Dans certains pays où les projets similaires au projet
pipeline ont déjà été exécutés, les
populations riveraines en souffrent. Simery (2007) constate que l'exploitation
et la production du pétrole au bassin du Niger au Nigeria a
provoqué la pollution environnementale, l'insécurité
sociale et la dégradation des sols ; comme conséquences les
populations migrent vers les villes à la recherche de l'emploi (40%
d'ogonais, parce que sans emploi vivent à l'extérieur de leur
région natale) et la production agricole dans la région a
baissé de 55%. Au Nigeria l'agriculture qui occupait 70% de la
population en 1970 ne représente plus que 46,9% de l'emploi aujourd'hui
(Carton, 2000). Toutefois une bonne gestion des revenus pétroliers peut
être bénéfique pour la société. Anonyme
(2007) note qu'au Nigeria, le programme mis en place par EXXON-Mobil et
CHEVRON-Texaco a amélioré d'une part l'accès à
l'énergie dans les zones rurales et d'autre part les écoles
construites et les bourses d'études octroyées aux
élèves (3,75 millions de dollars USA en 2006) ont
amélioré le niveau d'éducation des riverains.
Petry et Naygotimti (2005) déclarent que dans les pays
africains exportateurs de pétrole, l'exploitation du pétrole a
été plus une malédiction qu'une bénédiction.
Ils ajoutent qu'au Nigeria par exemple, la corruption a connu une propagation
explosive parallèlement à l'exploitation pétrolière
et la production agricole a subi un recul dramatique. Yanez et al.
(1997) constatent également un taux élevé de corruption
dans les villes de l'Equateur où il y a l'exploitation
pétrolière. Gary et Karl (2000) notent qu'en dépit de la
richesse pétrolière, le revenu moyen des populations au Nigeria
s'élève à moins d'un dollar USA par jour. Dans ce
même pays, il y a une augmentation des conflits sociaux violents. La
population vit dans un climat de peur. De nombreux cas d'enlèvement et
de disparition d'étrangers et d'autochtones sont
régulièrement signalés.
Le pétrole représente 31,7% des recettes
d'exportation au Cameroun (Fischer, 2001) et 50% des exportations du Cameroun
(Yanez et al., 1997). Cependant, la population n'a pas
bénéficié des revenus de vente de pétrole
touchés par le gouvernement (Petry et Naygotimti, 2005). Ndzana (1987)
signale que ceux qui en profitent sont ceux qui ont des liens avec le
gouvernement. En 1997, Yanez et al. faisaient le même constat
quand ils disaient : « Le pétrole extrait
jusqu'ici n'a pas bénéficié au peuple camerounais, les
inégalités économiques et l'extrême pauvreté
ont au contraire augmenté depuis les années 70 ».
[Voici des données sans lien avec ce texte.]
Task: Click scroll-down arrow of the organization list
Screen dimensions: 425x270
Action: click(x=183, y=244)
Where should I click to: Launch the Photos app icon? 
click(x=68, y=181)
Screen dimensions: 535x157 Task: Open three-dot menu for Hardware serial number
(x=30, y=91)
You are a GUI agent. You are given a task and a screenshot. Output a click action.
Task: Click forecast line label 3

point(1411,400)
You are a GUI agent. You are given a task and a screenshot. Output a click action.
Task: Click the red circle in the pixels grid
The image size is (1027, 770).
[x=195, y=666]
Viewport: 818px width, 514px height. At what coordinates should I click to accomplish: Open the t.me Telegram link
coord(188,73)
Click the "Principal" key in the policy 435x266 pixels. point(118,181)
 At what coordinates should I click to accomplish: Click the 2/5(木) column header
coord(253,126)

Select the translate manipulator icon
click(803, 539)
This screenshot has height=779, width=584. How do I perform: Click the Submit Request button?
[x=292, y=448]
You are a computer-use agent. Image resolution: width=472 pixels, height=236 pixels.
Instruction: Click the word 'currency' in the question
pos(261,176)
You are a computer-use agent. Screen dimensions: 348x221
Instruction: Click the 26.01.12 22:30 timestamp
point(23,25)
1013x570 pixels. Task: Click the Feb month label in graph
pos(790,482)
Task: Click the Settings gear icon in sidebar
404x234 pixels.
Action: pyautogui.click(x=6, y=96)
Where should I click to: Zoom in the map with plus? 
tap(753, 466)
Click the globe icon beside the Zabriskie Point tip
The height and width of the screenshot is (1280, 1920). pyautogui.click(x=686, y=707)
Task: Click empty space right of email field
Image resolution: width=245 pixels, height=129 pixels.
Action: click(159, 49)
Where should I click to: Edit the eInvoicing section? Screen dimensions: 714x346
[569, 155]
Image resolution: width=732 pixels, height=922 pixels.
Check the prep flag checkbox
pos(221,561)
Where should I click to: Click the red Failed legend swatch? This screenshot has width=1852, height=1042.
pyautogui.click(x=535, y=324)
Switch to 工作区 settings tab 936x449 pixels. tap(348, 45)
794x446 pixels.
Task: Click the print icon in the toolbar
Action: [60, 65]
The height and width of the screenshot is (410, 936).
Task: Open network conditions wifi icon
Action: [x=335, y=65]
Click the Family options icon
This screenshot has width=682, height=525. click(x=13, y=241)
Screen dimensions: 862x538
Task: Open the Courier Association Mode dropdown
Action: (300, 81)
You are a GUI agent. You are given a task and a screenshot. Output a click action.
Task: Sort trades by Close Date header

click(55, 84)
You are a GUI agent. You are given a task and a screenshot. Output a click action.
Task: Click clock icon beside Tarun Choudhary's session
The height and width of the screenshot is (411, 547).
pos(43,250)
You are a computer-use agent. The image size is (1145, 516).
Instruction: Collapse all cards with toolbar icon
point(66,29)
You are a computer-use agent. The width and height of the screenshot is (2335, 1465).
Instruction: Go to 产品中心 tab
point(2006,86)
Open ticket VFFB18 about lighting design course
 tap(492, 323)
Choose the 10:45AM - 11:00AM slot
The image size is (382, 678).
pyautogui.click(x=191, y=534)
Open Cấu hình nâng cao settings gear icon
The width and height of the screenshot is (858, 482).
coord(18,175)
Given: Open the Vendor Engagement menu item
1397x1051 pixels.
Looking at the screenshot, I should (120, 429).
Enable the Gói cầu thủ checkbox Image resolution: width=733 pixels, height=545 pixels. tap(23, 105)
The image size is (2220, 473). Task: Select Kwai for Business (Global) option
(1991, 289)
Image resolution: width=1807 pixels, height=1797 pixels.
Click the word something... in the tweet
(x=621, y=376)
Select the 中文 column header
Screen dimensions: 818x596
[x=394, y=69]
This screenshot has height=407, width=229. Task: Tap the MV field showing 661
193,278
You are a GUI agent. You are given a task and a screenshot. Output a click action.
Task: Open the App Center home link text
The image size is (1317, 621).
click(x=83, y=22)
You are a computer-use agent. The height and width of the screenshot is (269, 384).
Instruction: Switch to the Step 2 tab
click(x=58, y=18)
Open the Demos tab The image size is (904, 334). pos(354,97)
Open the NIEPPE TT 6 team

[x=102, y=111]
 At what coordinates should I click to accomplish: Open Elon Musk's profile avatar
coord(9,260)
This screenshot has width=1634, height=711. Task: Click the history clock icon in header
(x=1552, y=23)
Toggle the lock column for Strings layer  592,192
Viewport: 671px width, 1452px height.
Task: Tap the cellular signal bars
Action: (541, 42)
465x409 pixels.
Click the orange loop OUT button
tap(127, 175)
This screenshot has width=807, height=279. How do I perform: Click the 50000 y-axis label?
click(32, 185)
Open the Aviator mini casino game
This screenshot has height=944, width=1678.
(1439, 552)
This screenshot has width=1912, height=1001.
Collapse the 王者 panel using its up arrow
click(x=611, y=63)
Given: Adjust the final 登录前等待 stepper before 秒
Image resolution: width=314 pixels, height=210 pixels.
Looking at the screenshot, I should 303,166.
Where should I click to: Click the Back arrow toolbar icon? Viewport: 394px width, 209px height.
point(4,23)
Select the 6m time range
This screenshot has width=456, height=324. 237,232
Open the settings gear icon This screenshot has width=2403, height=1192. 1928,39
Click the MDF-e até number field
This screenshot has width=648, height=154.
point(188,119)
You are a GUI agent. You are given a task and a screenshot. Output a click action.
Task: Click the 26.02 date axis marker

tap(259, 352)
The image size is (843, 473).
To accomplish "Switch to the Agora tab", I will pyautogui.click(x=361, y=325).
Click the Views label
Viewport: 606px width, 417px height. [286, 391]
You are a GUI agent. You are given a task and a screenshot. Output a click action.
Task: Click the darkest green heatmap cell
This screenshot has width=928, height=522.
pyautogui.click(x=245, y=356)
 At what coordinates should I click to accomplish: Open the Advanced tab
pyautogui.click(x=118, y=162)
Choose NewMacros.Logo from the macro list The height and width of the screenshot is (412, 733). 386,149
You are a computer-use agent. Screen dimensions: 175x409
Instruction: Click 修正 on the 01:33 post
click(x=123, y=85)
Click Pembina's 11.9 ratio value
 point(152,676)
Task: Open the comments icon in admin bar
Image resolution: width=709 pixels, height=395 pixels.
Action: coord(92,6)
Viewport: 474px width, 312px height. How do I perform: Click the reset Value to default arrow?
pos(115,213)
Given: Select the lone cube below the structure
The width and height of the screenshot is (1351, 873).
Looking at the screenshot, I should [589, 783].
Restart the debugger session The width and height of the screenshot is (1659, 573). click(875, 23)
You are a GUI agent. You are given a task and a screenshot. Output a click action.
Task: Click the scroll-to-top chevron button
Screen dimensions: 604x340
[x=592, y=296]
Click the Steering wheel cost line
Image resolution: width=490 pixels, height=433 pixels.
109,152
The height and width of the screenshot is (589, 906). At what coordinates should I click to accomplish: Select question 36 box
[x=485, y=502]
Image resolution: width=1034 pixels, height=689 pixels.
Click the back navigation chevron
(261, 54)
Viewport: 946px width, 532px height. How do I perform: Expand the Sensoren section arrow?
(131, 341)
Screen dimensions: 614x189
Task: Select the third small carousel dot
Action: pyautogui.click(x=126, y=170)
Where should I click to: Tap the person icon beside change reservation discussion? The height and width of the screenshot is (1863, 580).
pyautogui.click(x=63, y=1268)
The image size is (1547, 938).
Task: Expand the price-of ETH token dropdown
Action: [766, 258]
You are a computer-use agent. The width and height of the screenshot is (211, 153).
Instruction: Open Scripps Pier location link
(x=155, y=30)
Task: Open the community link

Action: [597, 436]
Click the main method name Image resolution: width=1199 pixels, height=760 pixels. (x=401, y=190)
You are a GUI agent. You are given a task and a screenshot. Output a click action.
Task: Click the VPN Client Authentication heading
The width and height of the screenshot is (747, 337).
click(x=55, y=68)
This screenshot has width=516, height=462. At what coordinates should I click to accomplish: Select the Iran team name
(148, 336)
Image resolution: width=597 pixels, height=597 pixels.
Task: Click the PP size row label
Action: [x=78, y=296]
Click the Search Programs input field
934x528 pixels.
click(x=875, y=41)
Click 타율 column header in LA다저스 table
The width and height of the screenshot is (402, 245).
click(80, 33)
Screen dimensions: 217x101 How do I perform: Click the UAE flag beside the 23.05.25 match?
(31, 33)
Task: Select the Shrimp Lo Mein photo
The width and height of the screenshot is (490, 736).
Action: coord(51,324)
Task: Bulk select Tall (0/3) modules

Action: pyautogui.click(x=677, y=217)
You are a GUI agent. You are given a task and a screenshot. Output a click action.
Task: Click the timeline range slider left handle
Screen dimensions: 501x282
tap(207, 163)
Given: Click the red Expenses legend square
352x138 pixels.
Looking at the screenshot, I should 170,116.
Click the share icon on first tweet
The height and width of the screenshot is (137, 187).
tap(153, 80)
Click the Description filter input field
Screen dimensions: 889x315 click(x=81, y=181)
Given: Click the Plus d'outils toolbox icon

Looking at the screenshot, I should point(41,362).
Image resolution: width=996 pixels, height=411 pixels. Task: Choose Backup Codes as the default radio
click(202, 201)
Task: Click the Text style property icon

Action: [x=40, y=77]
Carton en 2000, constate également que la rente du pétrole au
Nigeria n'a bénéficié qu'aux régimes militaires et
à quelques hauts cadres de l'administration. Or Winner (1999) note
que les recettes de pétrole bien utilisées ont un impact sur
les domaines de la santé, l'éducation, les routes,
l'électrification rurale et le développement agricole. Au
Nigeria, les décennies d'exploitation pétrolière dans le
delta du Niger ont permis à une classe privilégiée de
s'enrichir (Carton, 2000). Cette exploitation a conduit à un
désastre écologique et social pour le peuple Ogoni vivant dans le
delta du Niger (Catholic Relief, 2003).